At a minimum, clients should be assured that they can call the therapist when necessary.

Native Americans in Brief Family Therapy

A 26-year-old Native American man sought treatment for his alcohol abuse. In a residential treatment setting, the therapist learned that the client's father was a fanatically religious ex-drinker who tried to force his son to go to church. As a result, the client began drinking heavily on Sunday mornings in order to avoid going to church. The client was torn between a culturally based belief that he should respect his elders and his own desire for independence. The therapist encouraged father and son to express both their resentment and their appreciation of each other in letters read aloud to each other. Through this process, the client began to remember what his father had been like as an alcoholic and saw that he himself was in danger of making the same mistake. This motivated the client to accomplish abstinence and to move out of his father's home in order to establish his own household.

Cultural Issues

It is important that a family therapist understand the family's ethnic and cultural background. (See the example in the text box below.) Failure to do so may be partially responsible for the large dropout rate by ethnic minorities after the first therapy session (Soo-Hoo, 1999). To successfully promote change within a family system, the therapist will need the family's permission to share their closely held secrets. The therapist's approach, however, must vary according to the cultural background of the family. Working with a Filipino family recently settled in the United States, one therapist had to request a letter from the family elder in the Philippines in order to allow members to reveal family matters to an outsider. Once the family opened up, however, the therapist was seen as an "elder" and was accorded the respect he needed to promote positive change. In another example, a therapist working with a client who belonged to the Southern Baptist fundamentalist movement found that the client was immobilized by the shame that surrounded drinking in her family and the difficulty of talking about it. The client approached the family's minister to help frame the situation so that the family could face the problem together and find a solution. (For more information on family therapy for those from unfamiliar cultures, see McGoldrick et al., 1996; Sue and Sue, 1990.)

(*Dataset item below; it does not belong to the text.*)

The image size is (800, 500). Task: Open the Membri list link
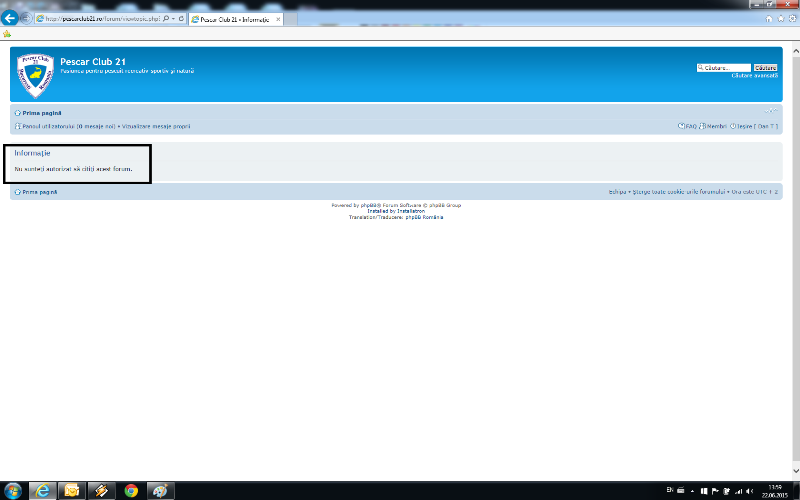pyautogui.click(x=714, y=126)
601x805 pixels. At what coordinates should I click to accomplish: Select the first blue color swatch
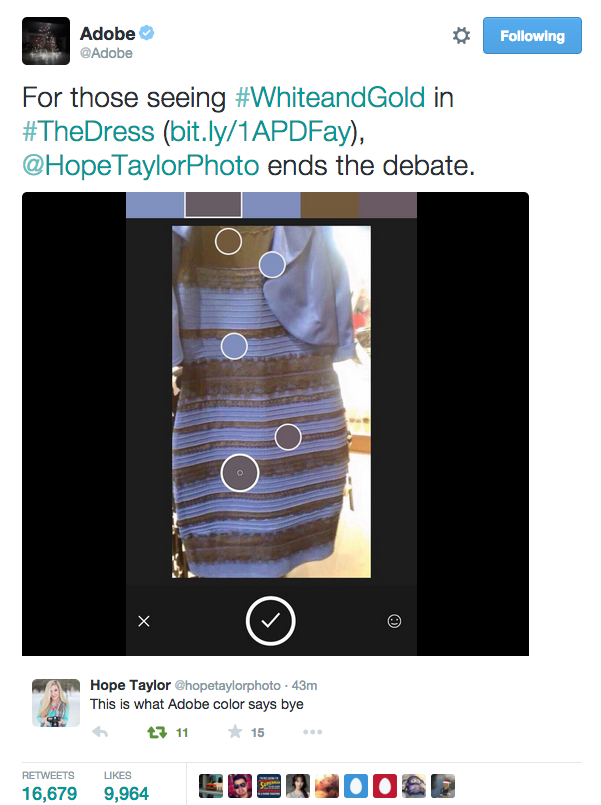click(155, 205)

The language used to describe dynamics within the family system is charged with specific cultural meaning. For example, if a client belongs to a culture that values lifelong interdependence among family members, the therapist would be ill advised to encourage greater independence from the family. However, the therapist might encourage the client to become more effective within his family and explain ways that would allow some freedom within the cultural parameters of the family. Ablon (with middle-class Catholic families) and Kaufman and Borders have drawn attention to the importance of ethnic and cultural differences to understand and treat families with substance abuse problems (Ablon, 1980; Kaufman and Borders, 1988). Many substance abuse treatment programs have developed culturally specific family therapy models for Latino families (Flores-Ortiz and Bernal, 1989; Laureano and Poliandro, 1991; Panitz et al., 1983; Szapocznik et al., 1991), African-American families (Aktan et al., 1996; Ziter, 1987), and Native American families (Hill, 1989), among others.

A family therapy approach that has been successful with substance-using Hispanic adolescents combines elements from structural, strategic, and Milan therapies (Szapocznik and Kurtines, 1989; Szapocznik et al., 1988, 1991). This approach focuses considerable effort on overcoming initial resistance to treatment because the process embodies the family's issues around the adolescent's substance use (Santisteban and Szapocznik, 1994; Szapocznik and Kurtines, 1989).